The 2026 Chinese Grand Prix at the Shanghai International Circuit starts at 15:00 CST (UTC+8) on Sunday 15 March, which is 07:00 GMT, 03:00 Eastern, and 00:00 Pacific for fans on the US West Coast.
This is a sprint weekend, with Saturday’s sprint race at 11:00 CST (03:00 GMT) offering an early appetizer before the main event. European fans get a relatively humane morning start for both sessions.
Shanghai’s circuit, designed by Hermann Tilke and opened in 2004, features one of the most distinctive corners in Formula 1. The long, tightening Turn 1-2-3 sequence spirals through nearly 270 degrees, testing tire management and driver patience in equal measure. Get it wrong on entry and you pay for the entire complex. The back straight, at over 1.1 kilometers, provides a genuine overtaking zone into the heavy braking of Turn 14.
After a five-year absence from the calendar during the pandemic years, Shanghai’s return in 2024 reminded everyone why this circuit belongs on the schedule.
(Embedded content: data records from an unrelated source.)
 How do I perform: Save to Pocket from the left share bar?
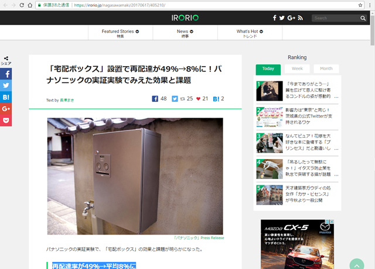[x=6, y=120]
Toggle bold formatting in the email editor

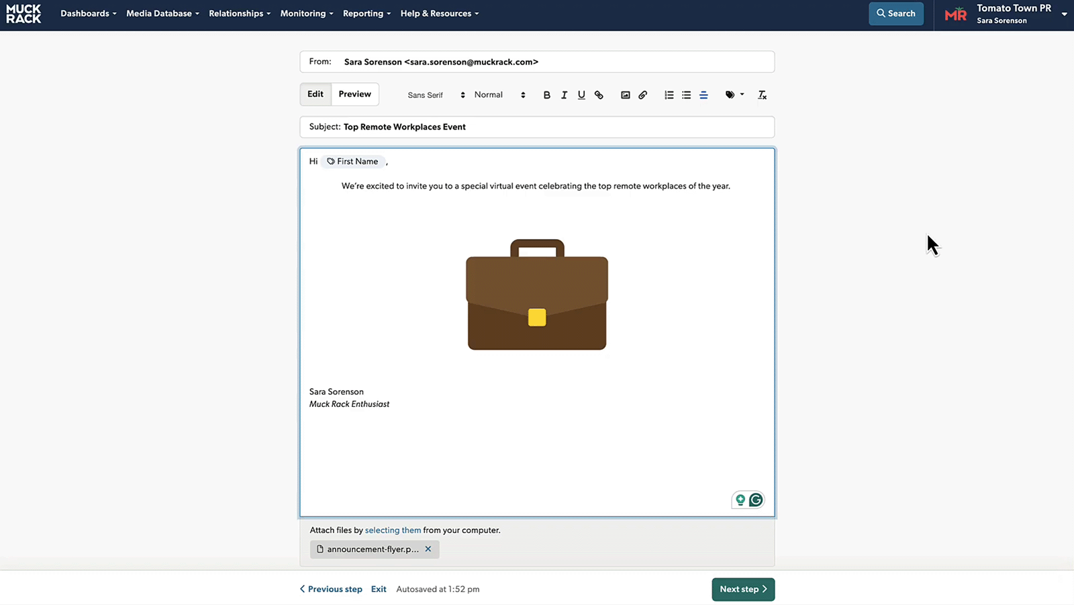tap(547, 95)
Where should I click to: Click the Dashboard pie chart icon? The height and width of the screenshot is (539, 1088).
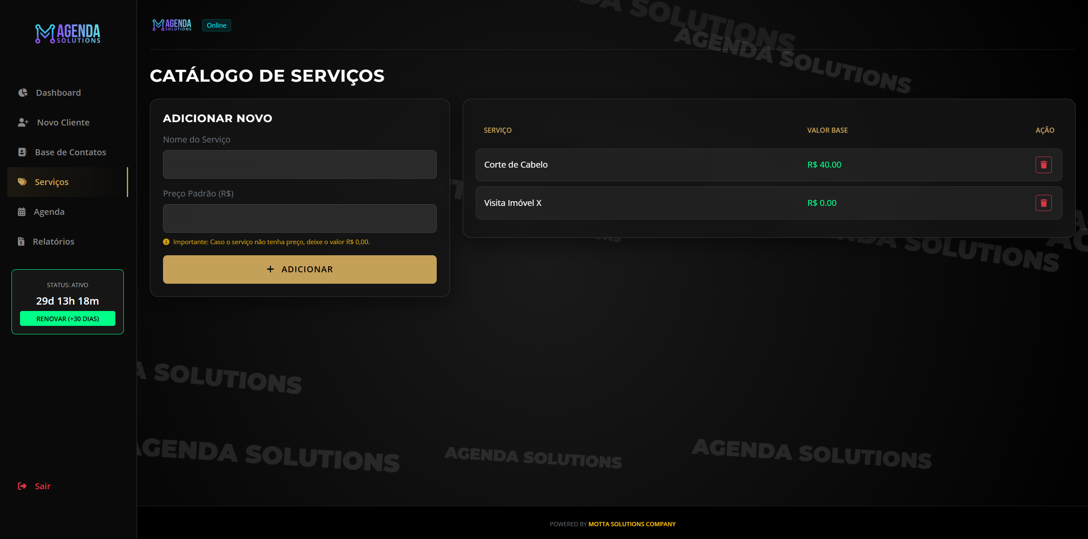pyautogui.click(x=23, y=93)
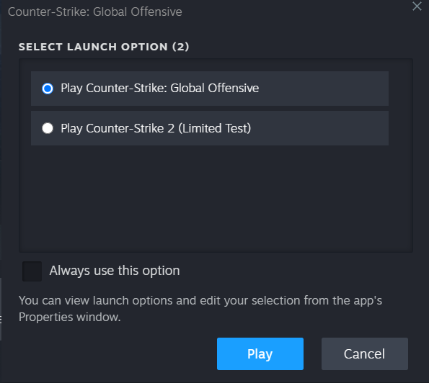
Task: Click the Counter-Strike: Global Offensive window title
Action: (95, 12)

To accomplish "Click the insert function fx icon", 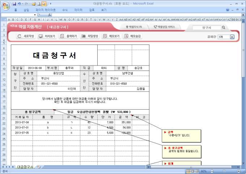I will click(50, 15).

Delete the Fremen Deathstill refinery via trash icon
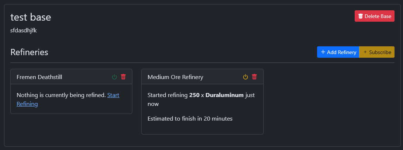[x=124, y=77]
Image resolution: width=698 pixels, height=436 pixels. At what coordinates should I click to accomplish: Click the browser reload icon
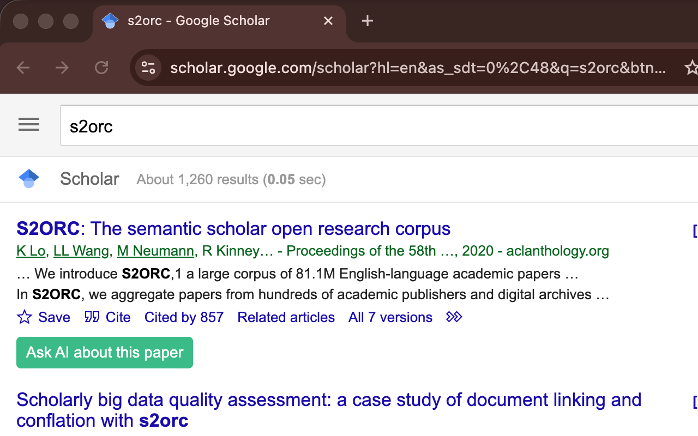pos(101,68)
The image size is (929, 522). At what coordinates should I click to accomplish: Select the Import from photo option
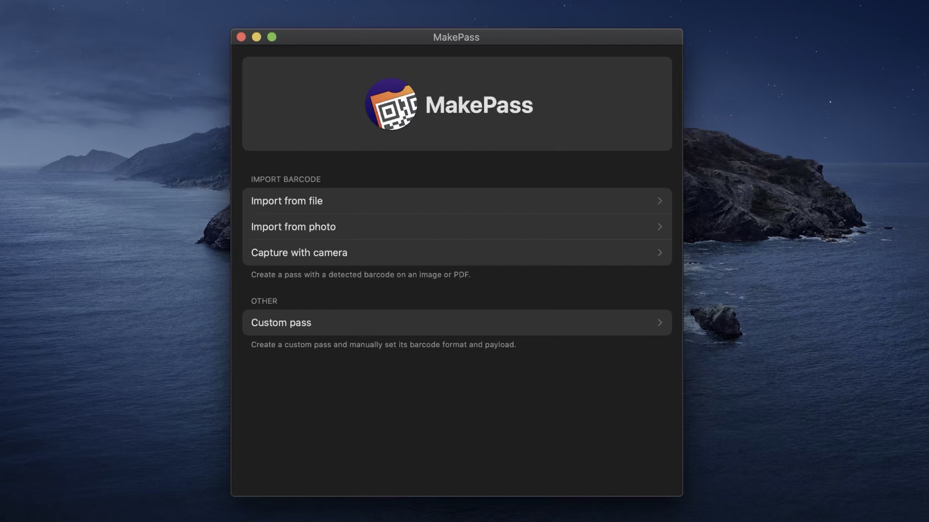click(293, 227)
The facilities are world-class, the track rewards brave driving, and the Chinese fanbase has grown substantially.
Under the 2026 regulations, the long straight and heavy braking zones should suit the new power units with their enhanced energy recovery. Teams with strong electrical deployment will have a real advantage through Shanghai’s stop-start layout. As only the second race of the season, this is where initial pecking-order assumptions start getting tested against reality.